БРУТ. Коль часто для провождения времени будет Цезарь кровью обагряться! Цезарь, лежащий теперь у ног статуи Помпеевой, так же ничтожен, как и малейшая пылинка!
КАССИЙ. В таком случае всегда будут именовать нас мужами, возвратившими вольность отечеству своему.
ДЕЦИЙ. Пора идти.
КАССИЙ. Пойдем все вместе. Брут будет нами предводительствовать, а мы со смелейшими и храбрейшими римлянами ему последуем.
(Приходит служитель.)
БРУТ. Тише! кто пришел? Друг Антония.
СЛУЖИТЕЛЬ.
(Становясь на колена.)
Так, Брут, поведал мне стать пред тобою господин мой; так Марк Антоний приказал мне повергнуться, и так наставлял он меня, упав во прахе, сказать тебе: Брут честен, мудр, храбр и добродетелен; Цезарь был силен, смел, величествен и любезен: я люблю Брута и почитаю его; я страшился Цезаря, почитал и любил его.

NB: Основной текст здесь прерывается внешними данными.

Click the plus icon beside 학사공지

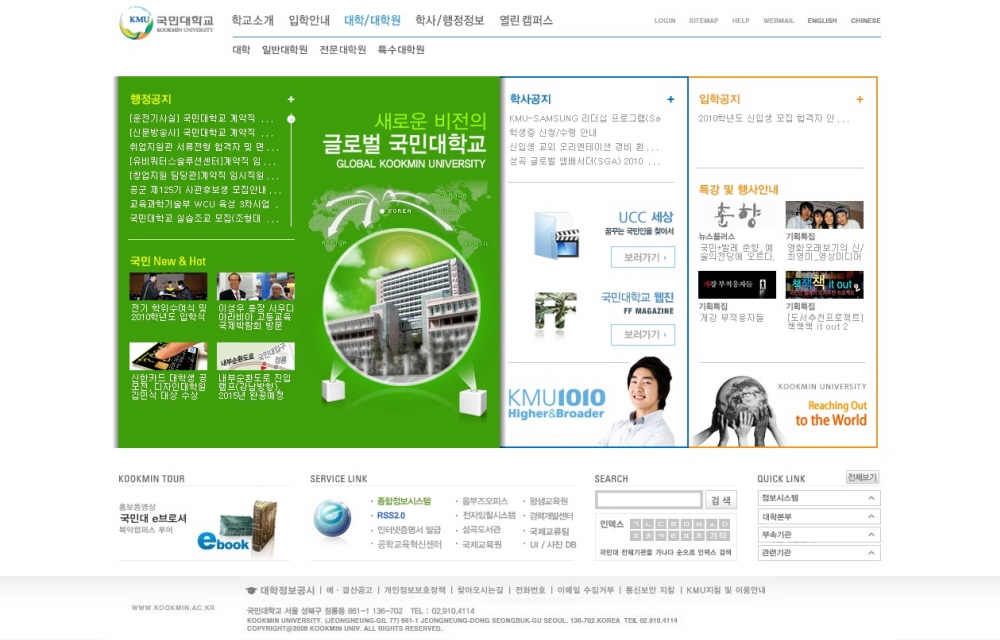pos(671,99)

Если Брут хочет обещать Антонию безопасность, дабы он к нему придти и услышать мог, чем Цезарь смерть заслужил: то Марк Антоний не будет так горячо любить мертвого Цезаря, как живого Брута, и счастию и стороне благодушного Брута последует чрез все опасности теперешних смутных обстоятельств с чистосердечною ревностью. — Так говорит Антоний, господин мой.

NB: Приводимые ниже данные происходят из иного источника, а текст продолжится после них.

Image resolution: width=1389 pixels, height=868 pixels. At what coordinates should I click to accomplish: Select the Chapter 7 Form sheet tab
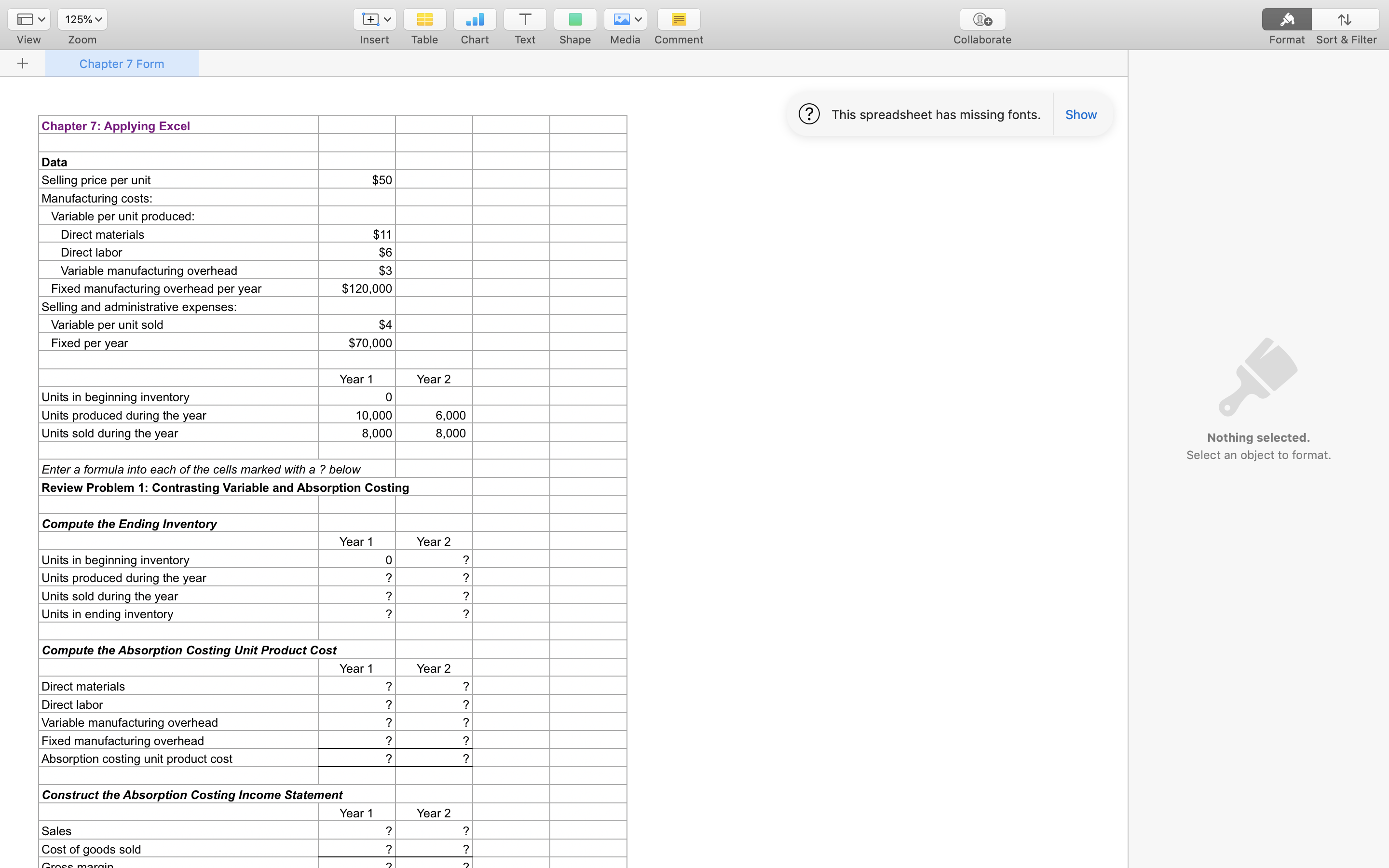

БРУТ. Господин твой умный и храбрый римлянин; никогда не думал я о нем иначе. Скажи, что если угодно ему придти сюда, то он будет удовольствован и, уверяю моею честию, безвредно отсюда выйдет.

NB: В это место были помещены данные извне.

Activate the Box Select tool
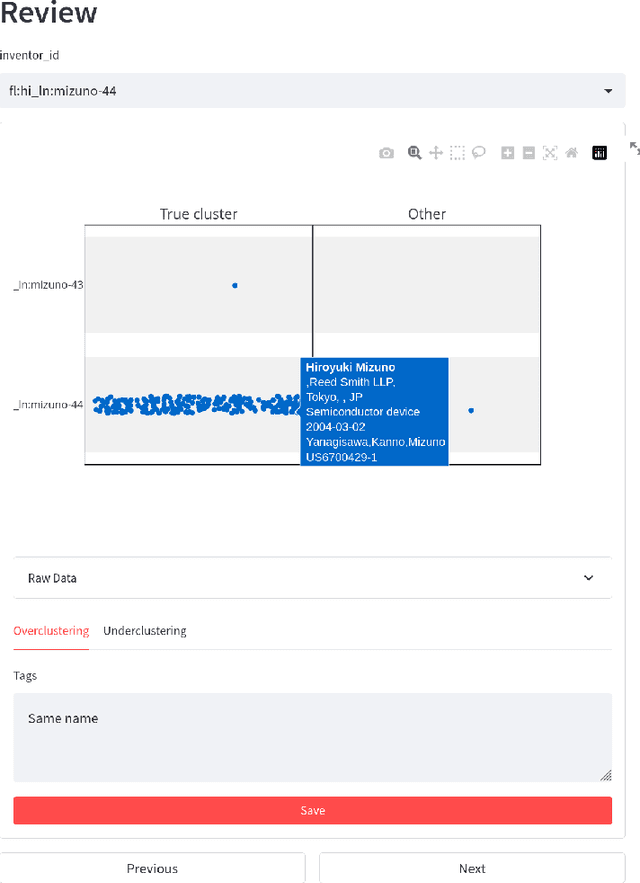 (x=457, y=153)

СЛУЖИТЕЛЬ. Я сей час позову его сюда.
(Уходит.)
БРУТ. Я знаю, что он будет нашим другом.
КАССИЙ. Я желаю сего; но сердце мое весьма его страшится, и предчувствие мое в сем случае не совсем не у места.
(Антоний приходит.)
БРУТ. Вот Антоний идет. — Здравствуй, Марк Антоний!
АНТОНИЙ. О могущественный Цезарь! ты ли так лежишь здесь? Разве все твои славные победы, завоевания, триумфы и трофеи сжаты в сем тесном месте? — Прости, дражайший Цезарь! — Я не знаю, римляне, что вы еще предпринять хотите: кто должен еще плавать в крови своей, кто вам еще опасен кажется. Если и сам я назначен в жертву ярости вашей, то никакой час не может быть к сему удобнее часа смерти Цезаревой и никакое орудие сего достойнее мечей ваших, сделавшихся драгоценными благороднейшей кровью целого мира. — Если я противен вам, то прошу вас, да теперь же, доколе еще пурпуровые руки ваши дымятся и пар испускают, свершите волю вашу. Никакое для сего место не может быть мне приятнее того, где Цезарь пал; и никакие орудия смерти не будут мною благословляемы, как вы, избраннейшие могущественнейшие души времен настоящих.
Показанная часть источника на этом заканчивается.